Conservation and implications of eukaryote transcriptional regulatory regions across multiple species
1 School of Mathematical Sciences, Peking University, Beijing 100871, PR China
2 Center for Theoretical Biology, Peking University, Beijing 100871, PR China
3 State Key Laboratory of Plant Genomics and National Center for Plant Gene Research, Institute of Genetics and Developmental Biology, Chinese Academy of Sciences, Beijing 100101, PR China
4 Department of Epidemiology, Michigan State University, East Lansing, Michigan 48824, USA
5 MOE Key Laboratory of Bioinformatics and Bioinformatics Division, TNLIST/Department of Automation, Tsinghua University, Beijing 100871, PR China
6 Molecular and Computational Biology Program, University of Southern California, Los Angeles, California 90089, USA
BMC Genomics 2008, 9:623 doi:10.1186/1471-2164-9-623Published: 20 December 2008
Increasing evidence shows that whole genomes of eukaryotes are almost entirely transcribed into both protein coding genes and an enormous number of non-protein-coding RNAs (ncRNAs). Therefore, revealing the underlying regulatory mechanisms of transcripts becomes imperative. However, for a complete understanding of transcriptional regulatory mechanisms, we need to identify the regions in which they are found. We will call these transcriptional regulation regions, or TRRs, which can be considered functional regions containing a cluster of regulatory elements that cooperatively recruit transcriptional factors for binding and then regulating the expression of transcripts.

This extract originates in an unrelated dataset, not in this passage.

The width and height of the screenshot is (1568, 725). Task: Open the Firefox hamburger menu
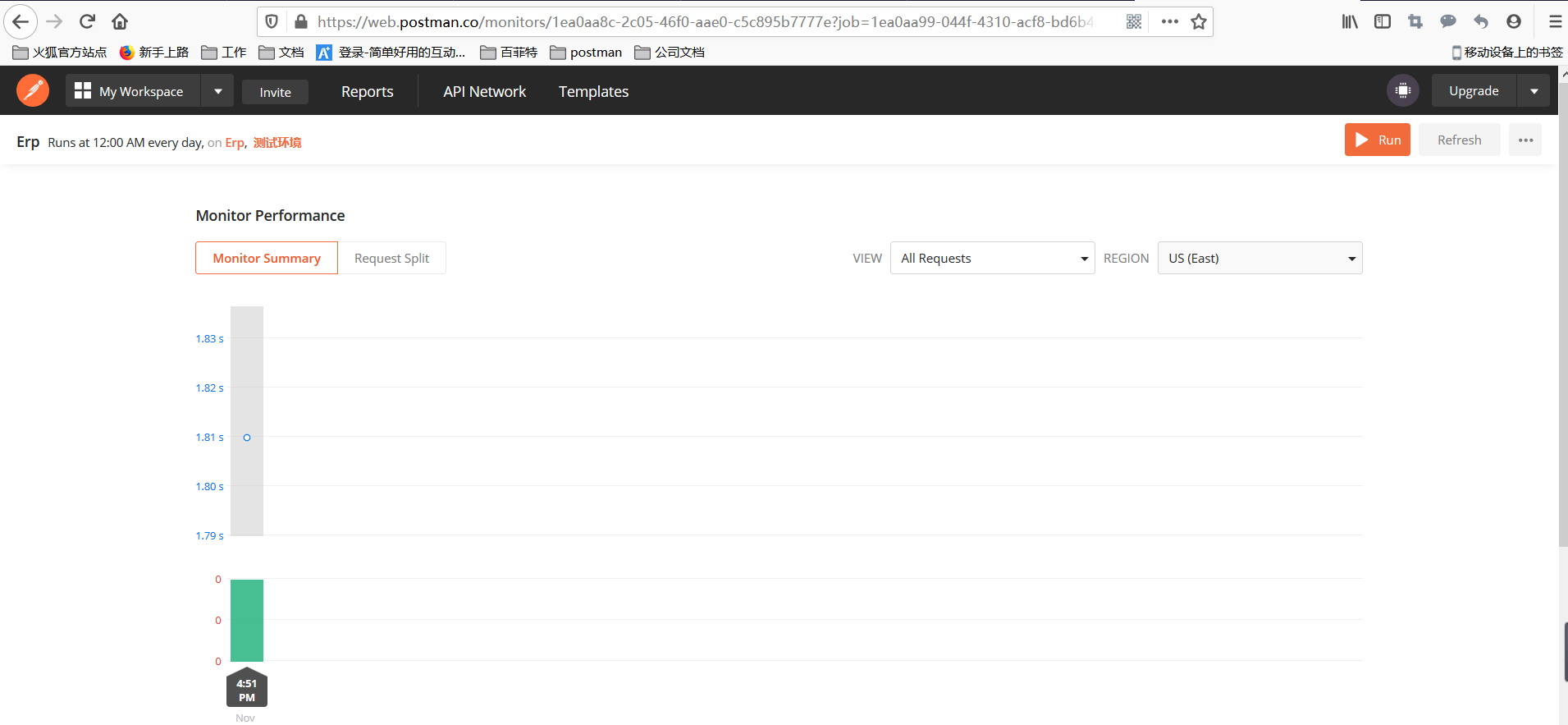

We constructed a hierarchical stochastic language (HSL) model for the identification of core TRRs in yeast based on regulatory cooperation among TRR elements. The HSL model trained based on yeast achieved comparable accuracy in predicting TRRs in other species, e.g., fruit fly, human, and rice, thus demonstrating the conservation of TRRs across species. The HSL model was also used to identify the TRRs of genes, such as p53 or OsALYL1, as well as microRNAs. In addition, the ENCODE regions were examined by HSL, and TRRs were found to pervasively locate in the genomes.

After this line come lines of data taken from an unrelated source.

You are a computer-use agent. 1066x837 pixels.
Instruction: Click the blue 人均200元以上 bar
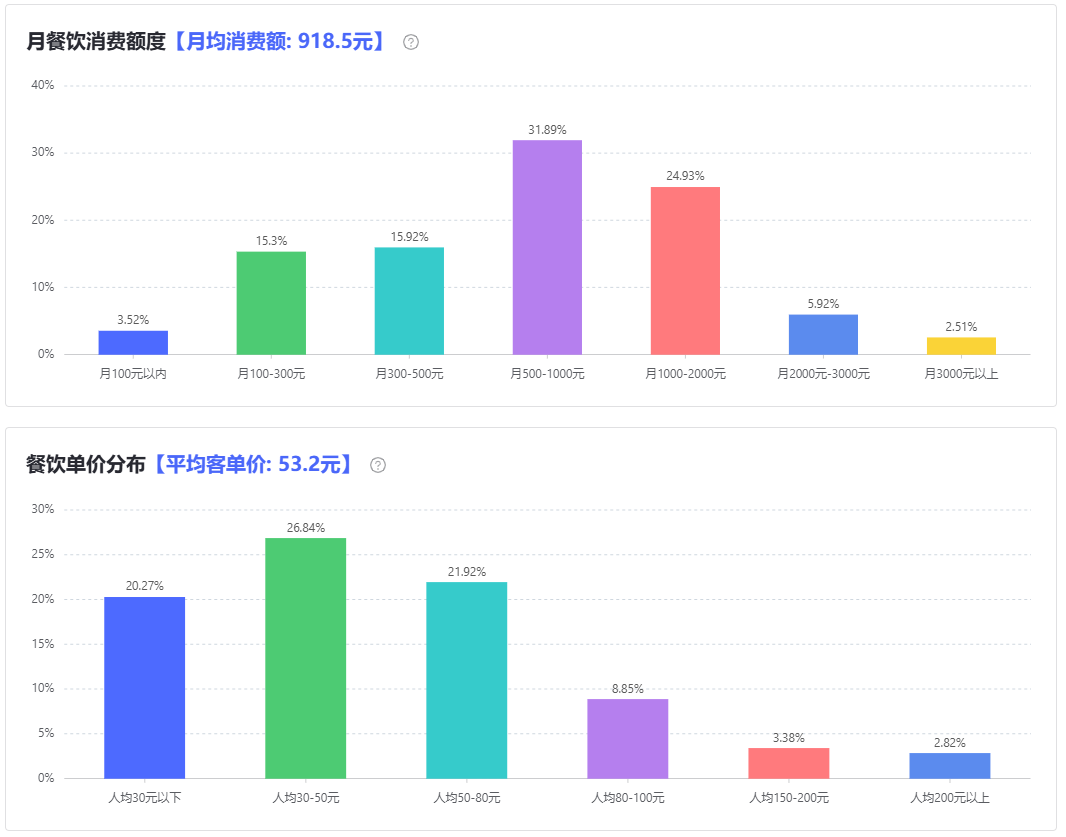tap(949, 765)
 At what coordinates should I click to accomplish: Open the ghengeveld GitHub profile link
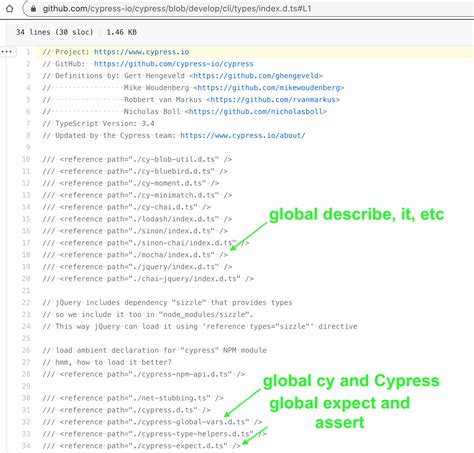256,76
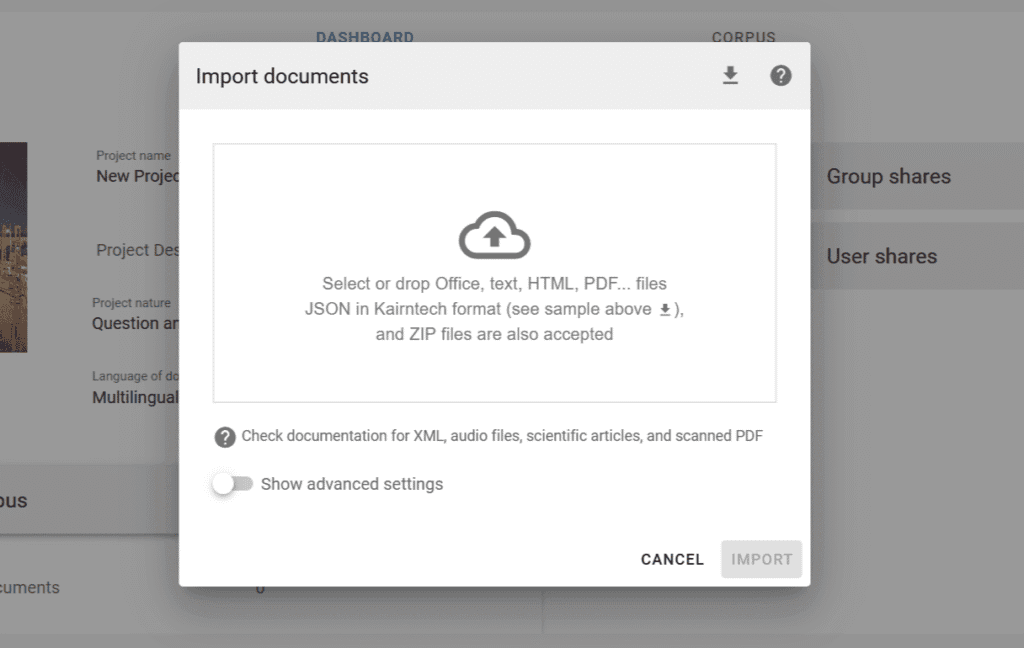Click the Project Description field
Image resolution: width=1024 pixels, height=648 pixels.
(x=137, y=250)
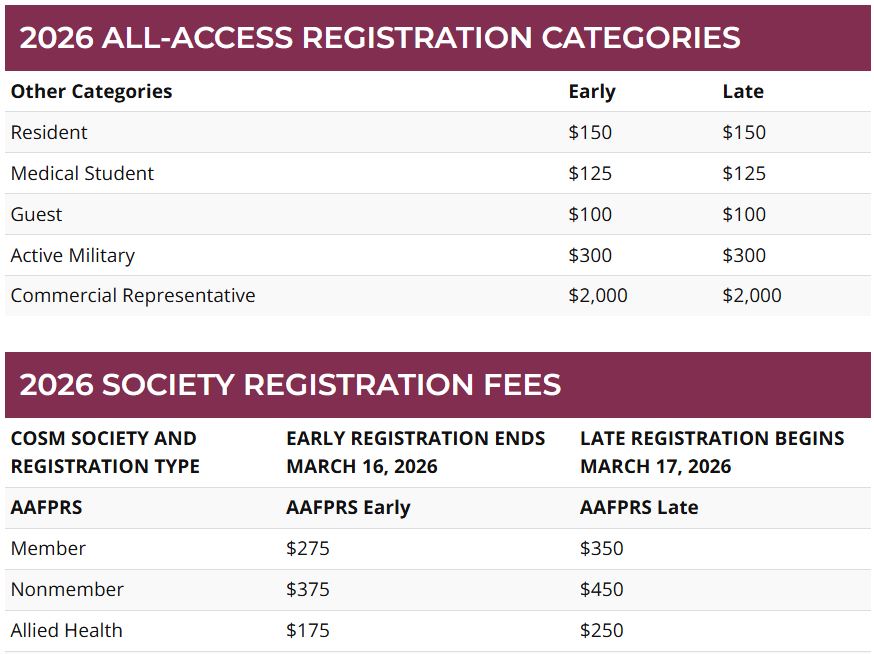This screenshot has width=874, height=654.
Task: Select the Resident category row label
Action: (x=49, y=132)
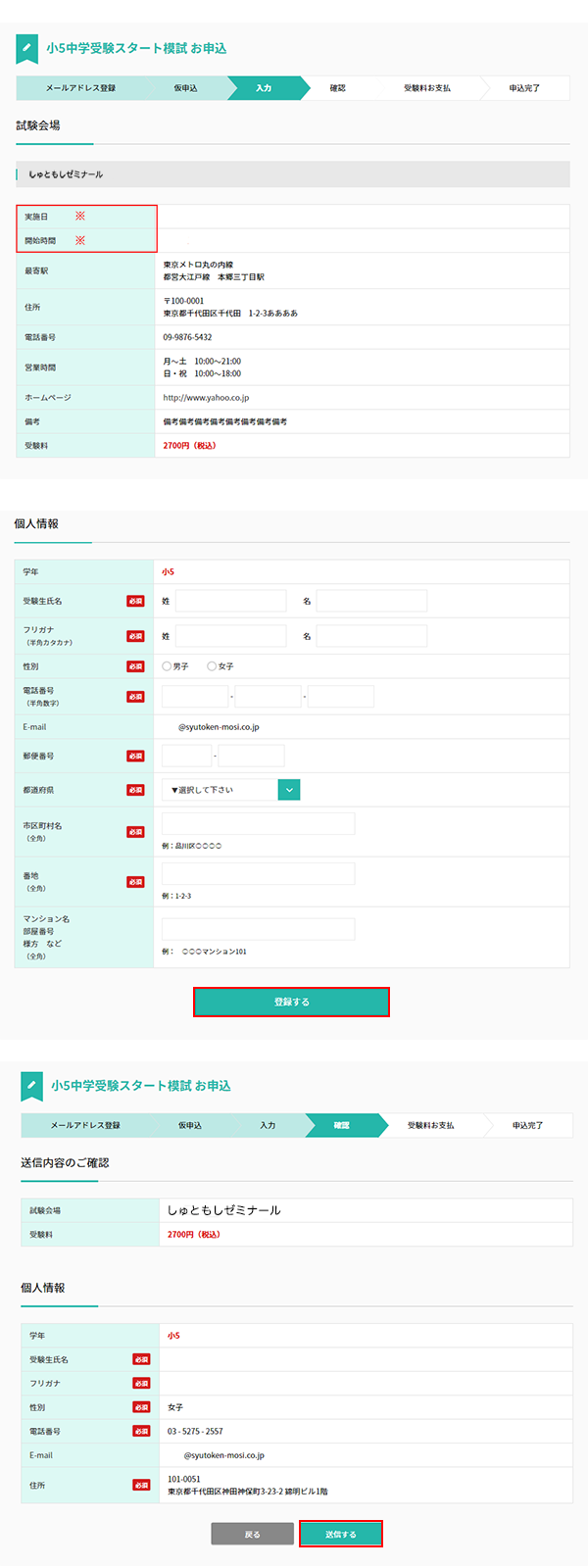
Task: Focus the 姓 field for 受験生氏名
Action: coord(230,601)
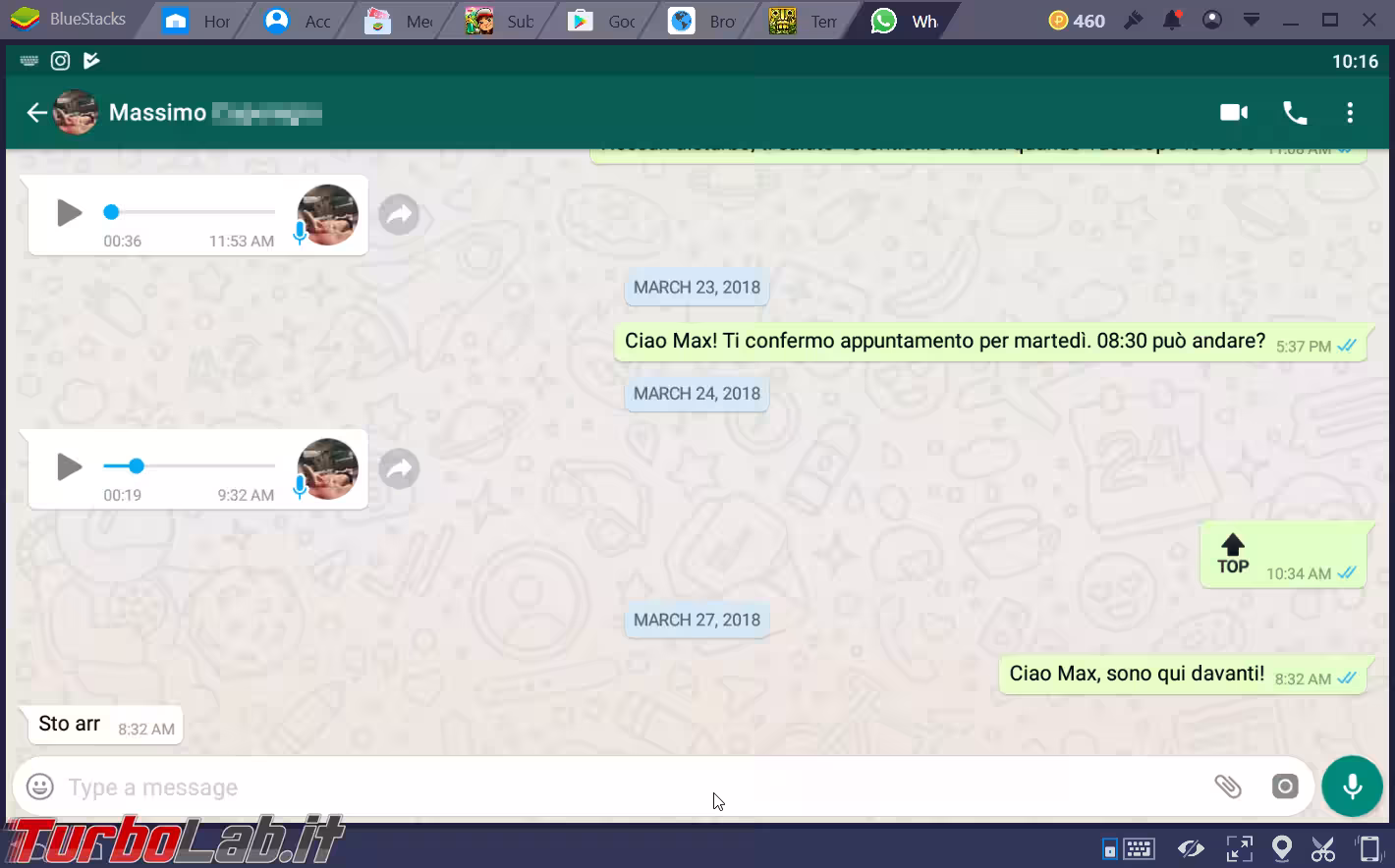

Our findings indicate that 1) the HSL model can be used to accurately predict core TRRs of transcripts across species and 2) identified core TRRs by HSL are proper candidates for the further scrutiny of specific regulatory elements and mechanisms. Meanwhile, the regulatory activity taking place in the abundant numbers of ncRNAs might account for the ubiquitous presence of TRRs across the genome. In addition, we also found that the TRRs of protein coding genes and ncRNAs are similar in structure, with the latter being more conserved than the former.